Ecoando Norbert Elias, Rubio percebe no embate privado X público a criação de novas sociabilidades ao longo da Idade Moderna, especialmente no século XVIII, no entanto ela destaca a especificidade daquilo que denomina de domesticidade burguesa, um processo que, circunscrito ao espaço doméstico, teria reforçado as relações assimétricas entre as responsabilidades e protagonismos de homens e mulheres.

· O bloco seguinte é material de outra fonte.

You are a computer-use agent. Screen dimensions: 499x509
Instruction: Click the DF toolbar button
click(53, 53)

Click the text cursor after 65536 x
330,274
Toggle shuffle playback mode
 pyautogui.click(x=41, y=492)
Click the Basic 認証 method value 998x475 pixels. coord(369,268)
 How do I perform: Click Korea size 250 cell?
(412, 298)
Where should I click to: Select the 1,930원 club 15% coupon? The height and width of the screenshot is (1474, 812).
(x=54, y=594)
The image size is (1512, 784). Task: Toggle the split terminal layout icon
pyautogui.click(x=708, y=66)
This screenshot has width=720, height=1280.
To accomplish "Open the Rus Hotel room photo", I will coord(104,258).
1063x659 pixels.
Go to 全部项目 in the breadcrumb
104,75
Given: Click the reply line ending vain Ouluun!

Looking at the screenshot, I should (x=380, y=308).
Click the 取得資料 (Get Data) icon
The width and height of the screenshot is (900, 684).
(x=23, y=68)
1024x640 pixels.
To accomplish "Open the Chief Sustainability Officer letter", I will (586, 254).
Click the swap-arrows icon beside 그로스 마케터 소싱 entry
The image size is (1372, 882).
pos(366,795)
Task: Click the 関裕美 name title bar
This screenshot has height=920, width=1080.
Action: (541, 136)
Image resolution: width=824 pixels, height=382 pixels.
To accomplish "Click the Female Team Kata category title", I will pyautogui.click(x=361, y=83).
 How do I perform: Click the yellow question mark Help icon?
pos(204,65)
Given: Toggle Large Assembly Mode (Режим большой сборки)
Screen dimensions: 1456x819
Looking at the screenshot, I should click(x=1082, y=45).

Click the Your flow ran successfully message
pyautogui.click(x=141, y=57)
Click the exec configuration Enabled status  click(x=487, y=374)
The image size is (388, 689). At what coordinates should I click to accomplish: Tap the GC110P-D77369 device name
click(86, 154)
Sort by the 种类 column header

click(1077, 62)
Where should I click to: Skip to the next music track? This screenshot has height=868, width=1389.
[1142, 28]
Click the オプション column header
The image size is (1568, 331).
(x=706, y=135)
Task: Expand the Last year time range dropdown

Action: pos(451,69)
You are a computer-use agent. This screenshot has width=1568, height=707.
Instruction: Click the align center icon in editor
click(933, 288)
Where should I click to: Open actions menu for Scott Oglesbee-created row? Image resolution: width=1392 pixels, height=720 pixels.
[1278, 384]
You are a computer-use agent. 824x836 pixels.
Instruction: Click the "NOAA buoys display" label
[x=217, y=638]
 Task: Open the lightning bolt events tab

Por isso mesmo, a própria estrutura do livro reflete seu subtítulo, “de portas adentro”, e aos poucos o leitor vai mergulhando neste ambiente construído, na visão da autora, a partir de uma conjuntura social muito própria e específica desta nova classe que emerge para o protagonismo político e econômico europeu ao mesmo tempo em que o Antigo Regime agoniza, ou seja, a burguesia.

Dividido numa introdução, seguida de quatro partes subdivididas em capítulos e arrematado por uma conclusão e uma pequena seleção de textos de época comentados, de modo geral o livro de Gloria Rubio, se observado apenas a partir de seu sumário, poderia parecer apenas descritivo, como tantos outros manuais de História Moderna. Isso por que a autora realmente organiza seu texto de maneira um tanto ortodoxa, como já destaquei, mas a explicação didática dos objetivos do trabalho, de sua metodologia e das fontes utilizadas, feita logo na introdução, onde também se aclara o próprio conceito de domesticidade, serve na verdade para auxiliar o leitor neófito a se aclimatar melhor à ambiência que irá percorrer a partir dessas páginas iniciais.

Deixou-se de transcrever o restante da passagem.